Kyrylo Tkachov <[email protected]> writes:
> Hi Richard,
>
>> On 22 Jan 2025, at 13:21, Richard Sandiford <[email protected]>
>> wrote:
>>
>> GCC 15 is the first release to support FP8 intrinsics.
>> The underlying instructions depend on the value of a new register,
>> FPMR. Unlike FPCR, FPMR is a normal call-clobbered/caller-save
>> register rather than a global register. So:
>>
>> - The FP8 intrinsics take a final uint64_t argument that
>> specifies what value FPMR should have.
>>
>> - If an FP8 operation is split across multiple functions,
>> it is likely that those functions would have a similar argument.
>>
>> If the object code has the structure:
>>
>> for (...)
>> fp8_kernel (..., fpmr_value);
>>
>> then fp8_kernel would set FPMR to fpmr_value each time it is
>> called, even though FPMR will already have that value for at
>> least the second and subsequent calls (and possibly the first).
>>
>> The working assumption for the ABI has been that writes to
>> registers like FPMR can in general be more expensive than
>> reads and so it would be better to use a conditional write like:
>>
>> mrs tmp, fpmr
>> cmp tmp, <value>
>> beq 1f
>> nsr fpmr, <value>
>
> Typo “msr” here and in the comment in the code.
Oops, thanks, will fix.
> [...]
>> @@ -1883,6 +1884,44 @@ (define_split
>> }
>> )
>>
>> +;; The preferred way of writing to the FPMR is to test whether it already
>> +;; has the desired value and branch around the write if so. This reduces
>> +;; the number of redundant FPMR writes caused by ABI boundaries, such as in:
>> +;;
>> +;; for (...)
>> +;; fp8_kernel (..., fpmr_value);
>> +;;
>> +;; Without this optimization, fp8_kernel would set FPMR to fpmr_value each
>> +;; time that it is called.
>> +;;
>> +;; We do this as a split so that hardreg_pre can optimize the moves first.
>> +(define_split
>> + [(set (reg:DI FPM_REGNUM)
>> + (match_operand:DI 0 "aarch64_reg_or_zero"))]
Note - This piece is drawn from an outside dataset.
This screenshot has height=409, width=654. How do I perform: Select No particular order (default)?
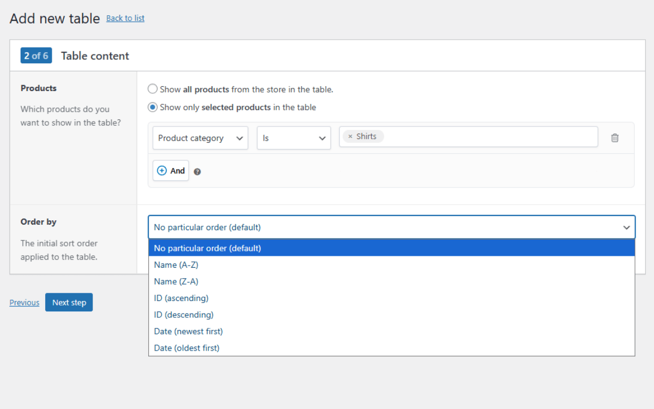click(207, 248)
>> + "TARGET_FP8 && !TARGET_CHEAP_FPMR_WRITE && can_create_pseudo_p ()"
>> + [(const_int 0)]
>> + {
>> + auto label = gen_label_rtx ();
>> + rtx current = copy_to_reg (gen_rtx_REG (DImode, FPM_REGNUM));
>> + rtx cond = gen_rtx_EQ (VOIDmode, current, operands[0]);
>> + emit_jump_insn (gen_cbranchdi4 (cond, current, operands[0], label));
>
> Do you think it’s worth marking this jump as likely?
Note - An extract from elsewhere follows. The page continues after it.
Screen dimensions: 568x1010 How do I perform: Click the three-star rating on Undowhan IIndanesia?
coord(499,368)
> In some other expand code in the backend where we emit jumps we sometimes use
> aarch64_emit_unlikely_jump.
Ah, yeah, I should have said that I'd wondered about that. But in the
end it didn't seem appropriate. Given that hardreg_pre should remove
local instances of redundancy, we don't really have much information
about whether the branch is likely or unlikely. I think instead the
hope/expectation is that the branch has a predictable pattern.
Thanks,
Richard